And now with the presence of cameras and video-cameras on every teacher's phone (and those of the kids!) --you can make some great videos of lesson activities. A number of lessons in the Writing Team Lesson Sets here at Rotation.org do just that... even going as far as having you use the slo-motion feature on your camera-phone, or downloading a fun "time-lapse" app to make a fun video right in the classroom about the story you are studying.
That's enough intro. Let's get into some nuts and bolts of the "A-V" Workshop...most of which is about 'showing' video.

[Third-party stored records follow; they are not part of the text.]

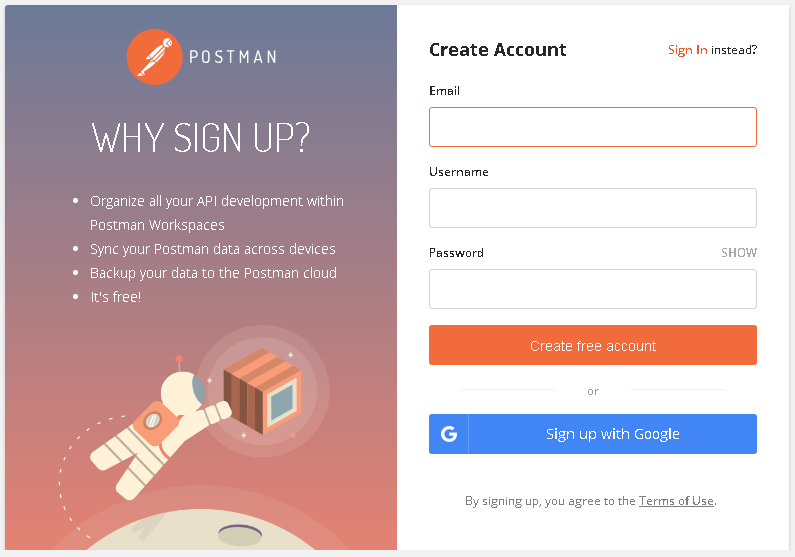
Task: Click the moon crater graphic
Action: coord(240,535)
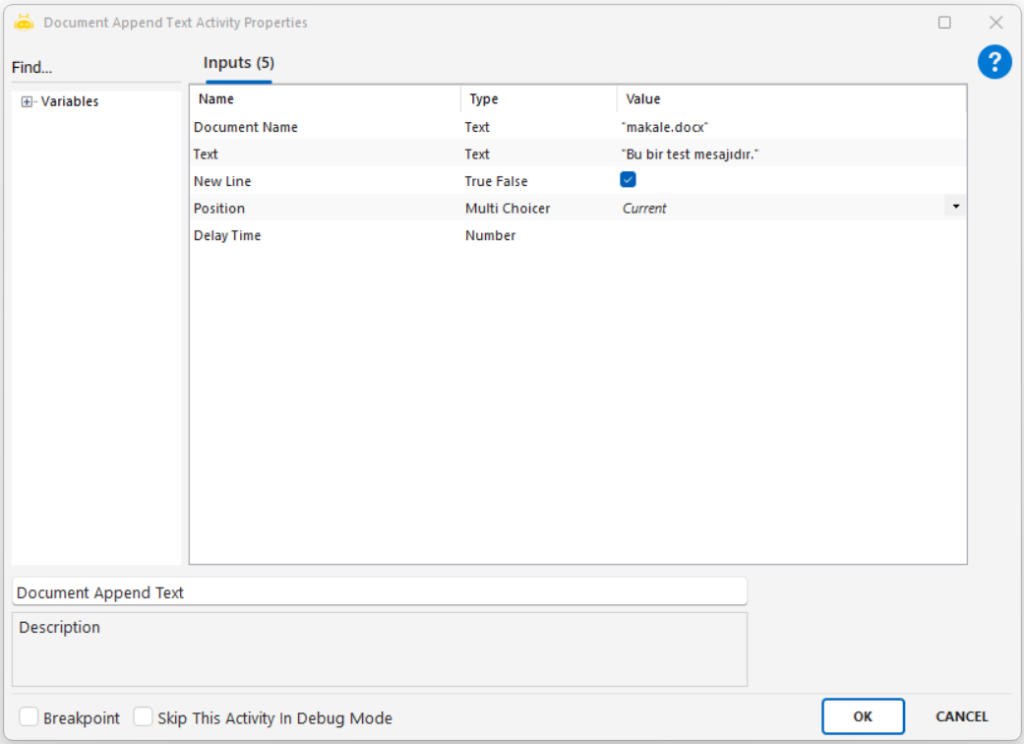
Task: Click into the Description text box
Action: click(x=379, y=650)
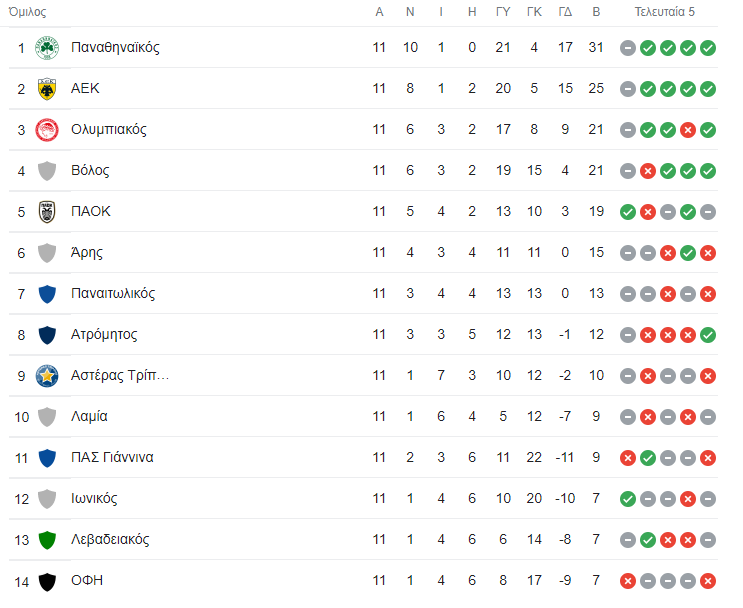Screen dimensions: 743x608
Task: Click the Τελευταία 5 column header
Action: tap(664, 12)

Create an Exciting A-V Space
Churches are bringing in cushions, popcorn, even theater seats if you can dedicate a room as a "theater". But don't forget to leave space to act-out skits, and tables to draw your own cartoon strips. Have a closet full of props so you can create a "sound effects studio" (a table full of gizmos and things that make noise) for the kids to use for 'improving' a video they are watching a second time around (yep, there's a great lesson idea for you to resurrect a bad/old video and have some fun with it).
In many Video/Cinema Workshop photos, you see theater seats. This idea got its start in one of the original Rotation churches where they bought theater seats literally at a fire sale. That's one of those secrets out there...how easy it is to find used theater seats. Kids love them. But remember to leave space for A-V making.
Kids and adults pay attention better when our physical, emotional and creature-comfort needs are taken care of, and when our sense of "play" is excited by the presence of "stuff" (props) that our imaginations can run wild with. Some kids watch better when sprawled on the floor. Some need to be close. Most need the screen at eye level or below, not above. For some reason, turning off the lights and eating popcorn keeps kids and adult from fidgeting and distracting others. It also smells great -and attracts the attention of all the adults walking by.
Funny thing about buying a "theater style" popcorn machine... people fret about the initial cost (couple hundred bucks), but nobody turns down the free popcorn, and it will suddenly find its way to other church events.
You see some Video workshops with actual theater seats. That's because theaters often give them away! But they can take up valuable space. Many churches have opted for Director's Chairs. In one church where I set up an A-V workshop purchased plastic "Adirondack" chairs. They were inexpensive, easy to move, and can be decorated with hobby paints.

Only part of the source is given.